- Relator(a)
- Ministra Regina Helena Costa
- Órgão julgador
- Primeira Turma
- Data do julgamento
- 23/03/2020
- Data de publicação
- 26/03/2020
STJ – Acórdão, Rel. Ministra Regina Helena Costa, Primeira Turma, j. 23/03/2020, p. 26/03/2020
PROCESSUAL CIVIL. AGRAVO INTERNO NO RECURSO ESPECIAL. CÓDIGO DE PROCESSO CIVIL DE 2015. APLICABILIDADE. ART. 63 DA LEI N. 4.320/1964. LIQUIDAÇÃO DA DESPESA. COMPROVAÇÃO DA EFETIVA PRESTAÇÃO DO SERVIÇO. REVISÃO. IMPOSSIBILIDADE. SÚMULA N. 7/STJ. INCIDÊNCIA. AUSÊNCIA DE PREQUESTIONAMENTO. INCIDÊNCIA DA SÚMULA N. 211/STJ. AÇÃO MONITÓRIA. TERMO INICIAL DOS JUROS DE MORA. VENCIMENTO DA DÍVIDA. ARGUMENTOS INSUFICIENTES PARA DESCONSTITUIR A DECISÃO ATACADA. APLICAÇÃO DE MULTA. ART. 1.021, § 4º, DO CÓDIGO DE PROCESSO CIVIL DE 2015. DESCABIMENTO. I - Consoante o decidido pelo Plenário desta Corte na sessão realizada em 09.03.2016, o regime recursal será determinado pela data da publicação do provimento jurisdicional impugnado. In casu, aplica-se o Código de Processo Civil de 2015. II - A liquidação da despesa por fornecimentos feitos ou serviços prestados terá por base o contrato, ajuste ou acordo respectivo, a nota de empenho e os comprovantes da entrega de material ou da prestação efetiva do serviço, nos termos do art. 63 da Lei n. 4.320/1964. III - In casu, rever o entendimento do Tribunal de origem, que consignou a efetiva prestação do serviço, demandaria necessário revolvimento de matéria fática, o que é inviável em sede de recurso especial, à luz do óbice contido na Súmula n. 7/STJ. IV - A ausência de enfrentamento da questão objeto da controvérsia pelo Tribunal a quo, não obstante oposição de Embargos de Declaração, impede o acesso à instância especial, porquanto não preenchido o requisito constitucional do prequestionamento, nos termos da Súmula n. 211/STJ. V - O acórdão recorrido adotou entendimento consolidado nesta Corte segundo o qual os juros de mora, em ação monitória, incidem a partir do vencimento da obrigação.
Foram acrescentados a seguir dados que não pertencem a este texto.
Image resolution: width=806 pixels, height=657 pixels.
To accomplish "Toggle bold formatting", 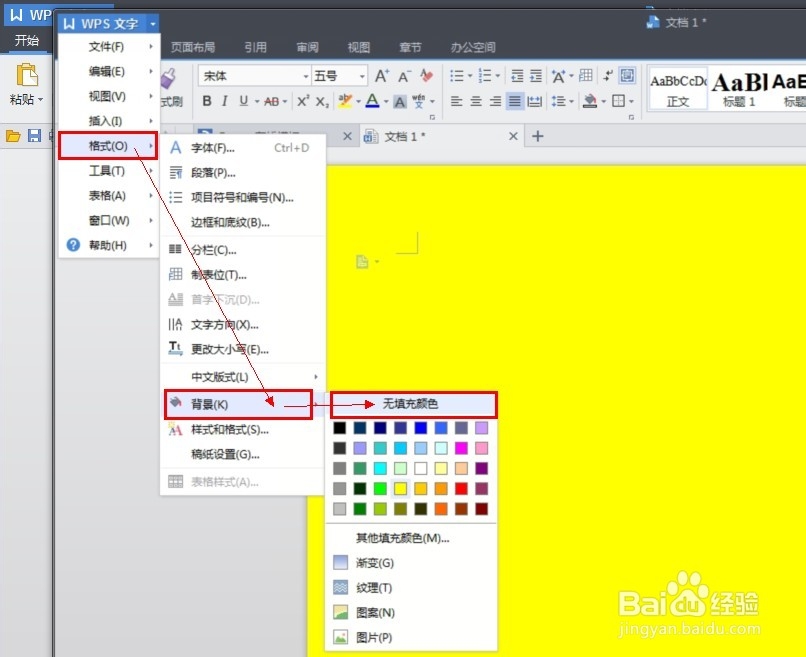I will coord(207,99).
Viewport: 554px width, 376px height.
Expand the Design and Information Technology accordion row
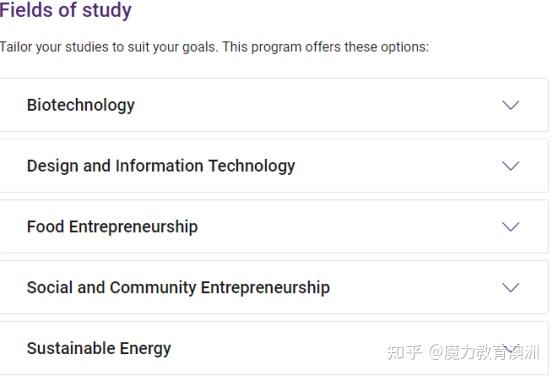(x=274, y=166)
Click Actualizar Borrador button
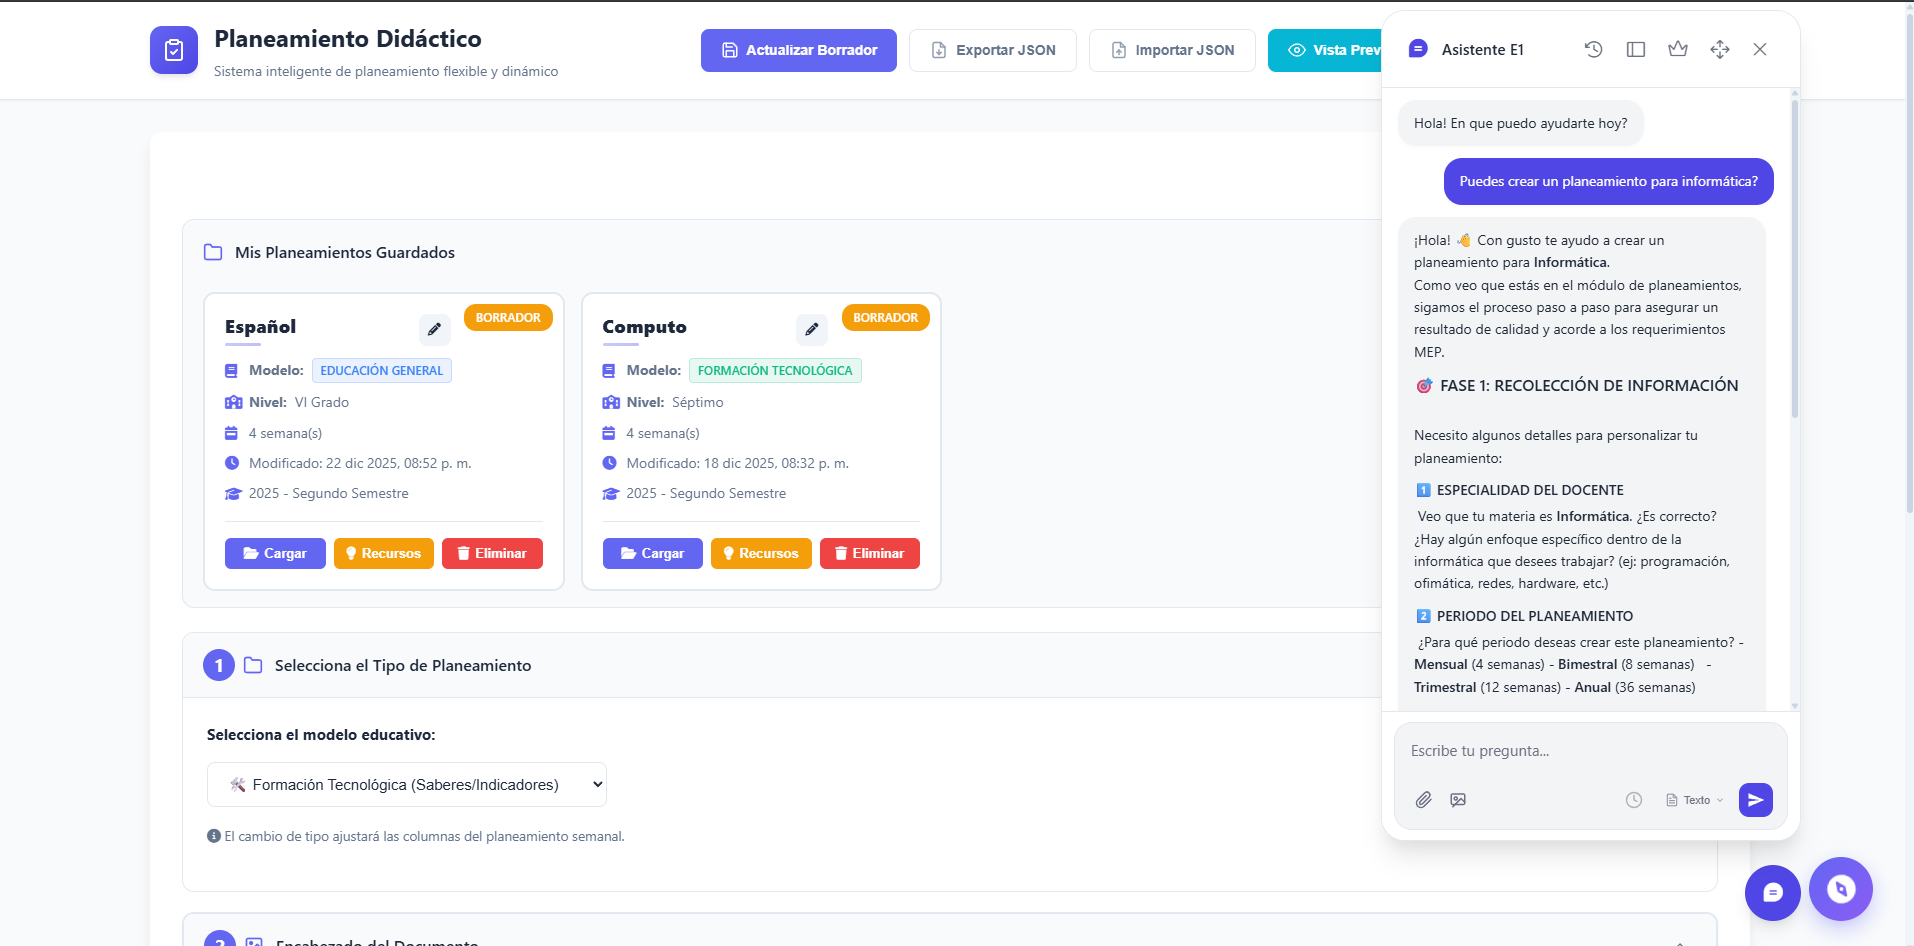The image size is (1914, 946). 798,50
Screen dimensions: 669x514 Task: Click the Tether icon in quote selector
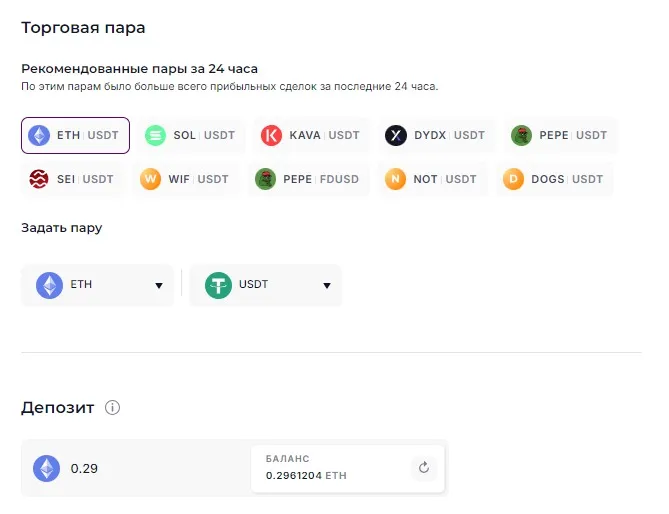pos(218,285)
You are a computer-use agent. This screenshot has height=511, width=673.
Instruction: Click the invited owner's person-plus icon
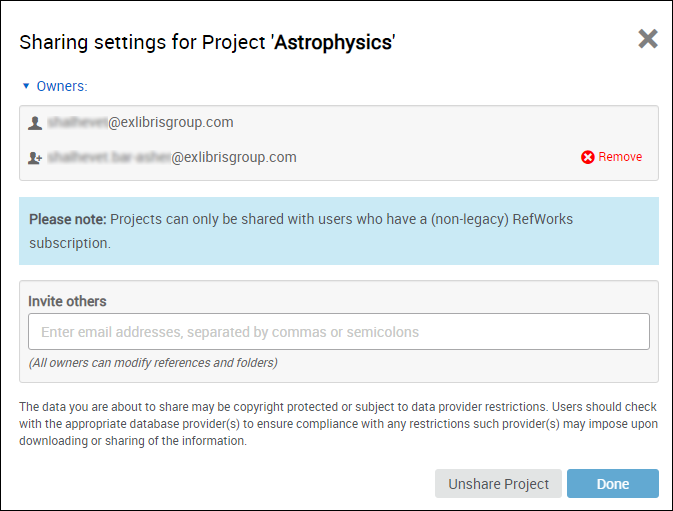(x=35, y=158)
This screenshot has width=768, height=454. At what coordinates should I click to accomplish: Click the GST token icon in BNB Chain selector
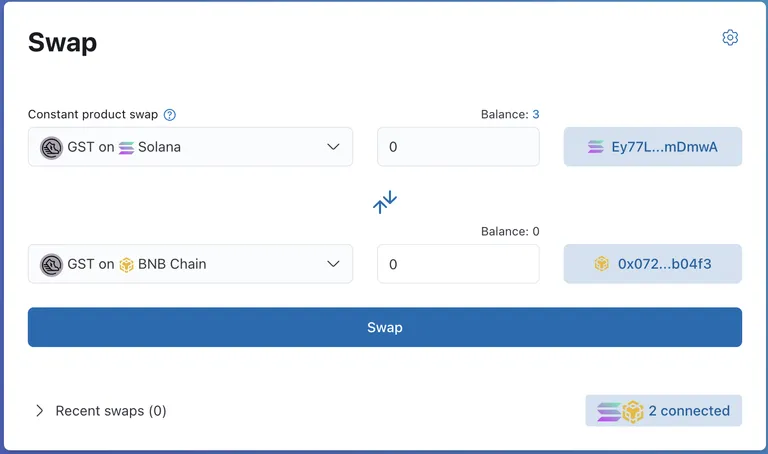pos(51,264)
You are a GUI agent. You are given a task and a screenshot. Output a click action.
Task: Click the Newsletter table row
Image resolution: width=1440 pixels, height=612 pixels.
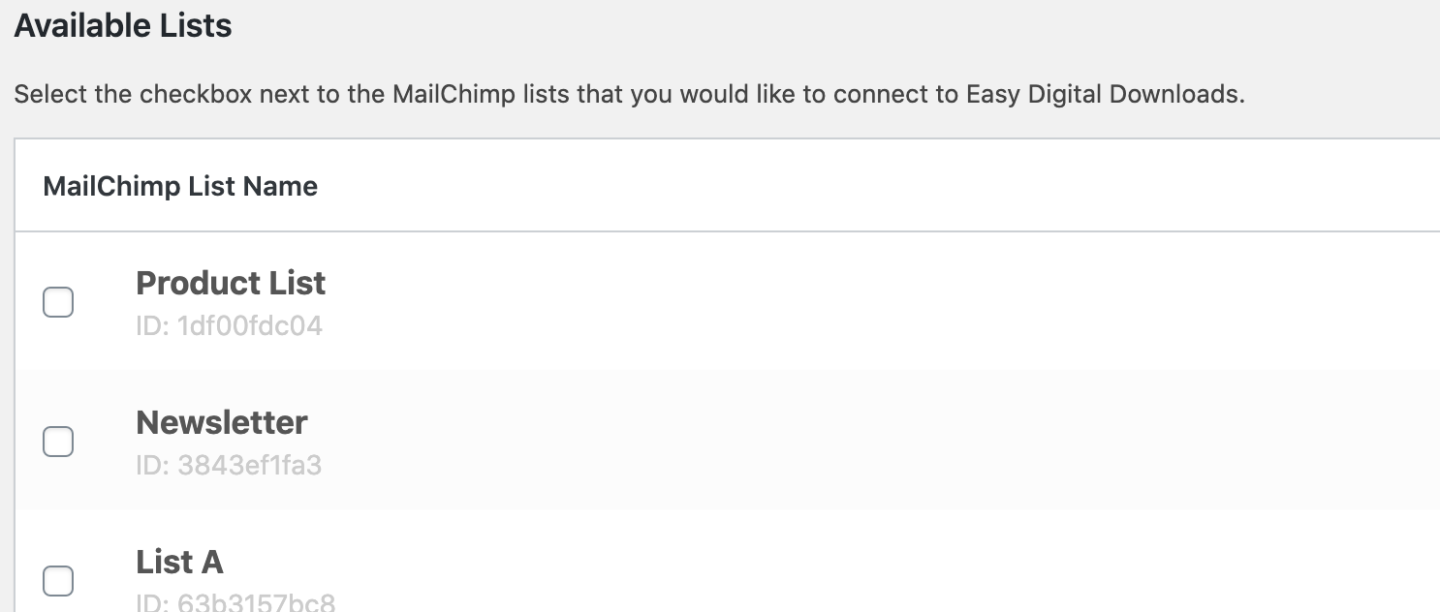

VI - Não apresentação de argumentos suficientes para desconstituir a decisão recorrida. VII - Em regra, descabe a imposição da multa, prevista no art. 1.021, § 4º, do Código de Processo Civil de 2015, em razão do mero improvimento do Agravo Interno em votação unânime, sendo necessária a configuração da manifesta inadmissibilidade ou improcedência do recurso a autorizar sua aplicação, o que não ocorreu no caso. VIII - Agravo Interno improvido. (AgInt no REsp n. 1.810.413/AM, relatora Ministra Regina Helena Costa, Primeira Turma, julgado em 23/3/2020, DJe de 26/3/2020.)